Tech women win, honor Yow
The Atlanta Journal-Constitution
Sunday, February 08, 2009
To Georgia Tech forward Iasia Hemingway, Kay Yow was more than a basketball legend.
Yow, the longtime N.C. State coach who died Jan. 24 after a decades-long fight with breast cancer, made an indelible impression on Hemingway when she was being recruited out of New Jersey.
Sunday, at their game against N.C. State, the Hemingway and the Jackets honored the Naismith Basketball Hall of Fame coach and others fighting breast cancer.
Through a variety of fund-raising efforts, the team raised more than $4,000 for the Kay Yow/Women’s Basketball Coaches Association Cancer Fund. The Jackets gave pink roses to N.C. State players and coaches before the game. They held a moment of silence in Yow’s honor. Hemingway paid her own homage in Tech’s 67-54 win at Alexander Memorial Coliseum.
“When I first heard about [Yow’s death], it was just so hard to believe it,” she said. “And coming into the game, the first thing I said was, ‘I got you, Coach Yow. I’m not playing for y’all, but I’m going to give you my all, just like you gave women’s basketball your all.”
Hemingway kicked in 12 points and six rebounds in 23 hard-nosed minutes. Freshman center Sasha Goodlett poured in a career-high 20 points.
Said Goodlett, “I felt like, coming in the game today, the biggest thing I could give to [Yow] was my all, was my heart. And that’s what I felt like I did.”
For its second annual “Pink Zone” game, Tech put aside the white and gold to play in pink, the color of breast cancer awareness. N.C. State’s players wore pink shoes and their home whites with pink piping, each jersey bearing Yow’s name on the back.

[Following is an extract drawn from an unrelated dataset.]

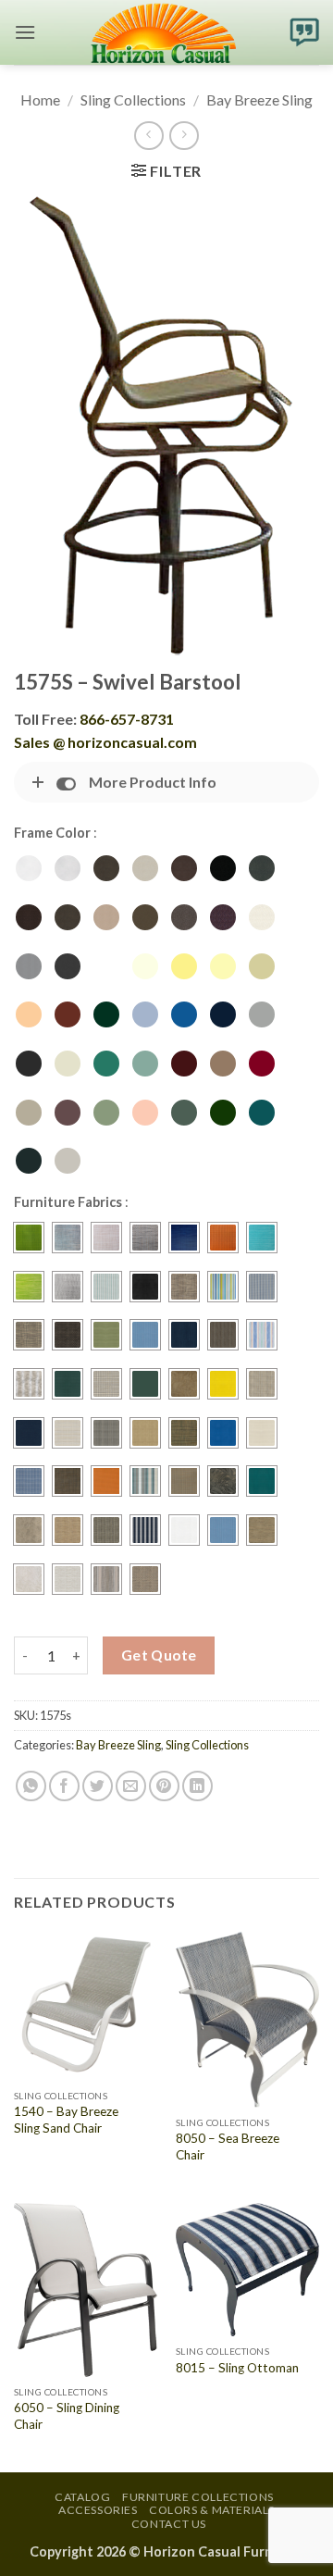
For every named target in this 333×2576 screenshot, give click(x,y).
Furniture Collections (198, 2497)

In the stands, perhaps half of the fans wore pink. At halftime, booster club members handed out carnations to breast cancer survivors in the stands. Fans bought pink T-shirts, visors and ribbons from the team’s booster club.
“It’s like they can’t buy enough pink stuff,” said booster club president Maureen Weidner, herself an eight-year breast cancer survivor.
Said Tech coach MaChelle Joseph, “We always talk about our program being bigger than basketball, and today we definitely knew that this game was bigger than basketball, bigger than between the lines out there.”
The Jackets raised their record to 5-4 in the ACC and 17-6 overall. The Wolfpack dropped to 9-14 overall and 1-7 in the league. With two more league wins in the final five, Tech likely will wrap up a third consecutive NCAA tournament berth.
In addition to Goodlett, Tech got a big boost from freshman point guard Metra “Me-Me” Walthour, who made her first career start, playing a team-high 34 minutes and handing out a team-high four assists.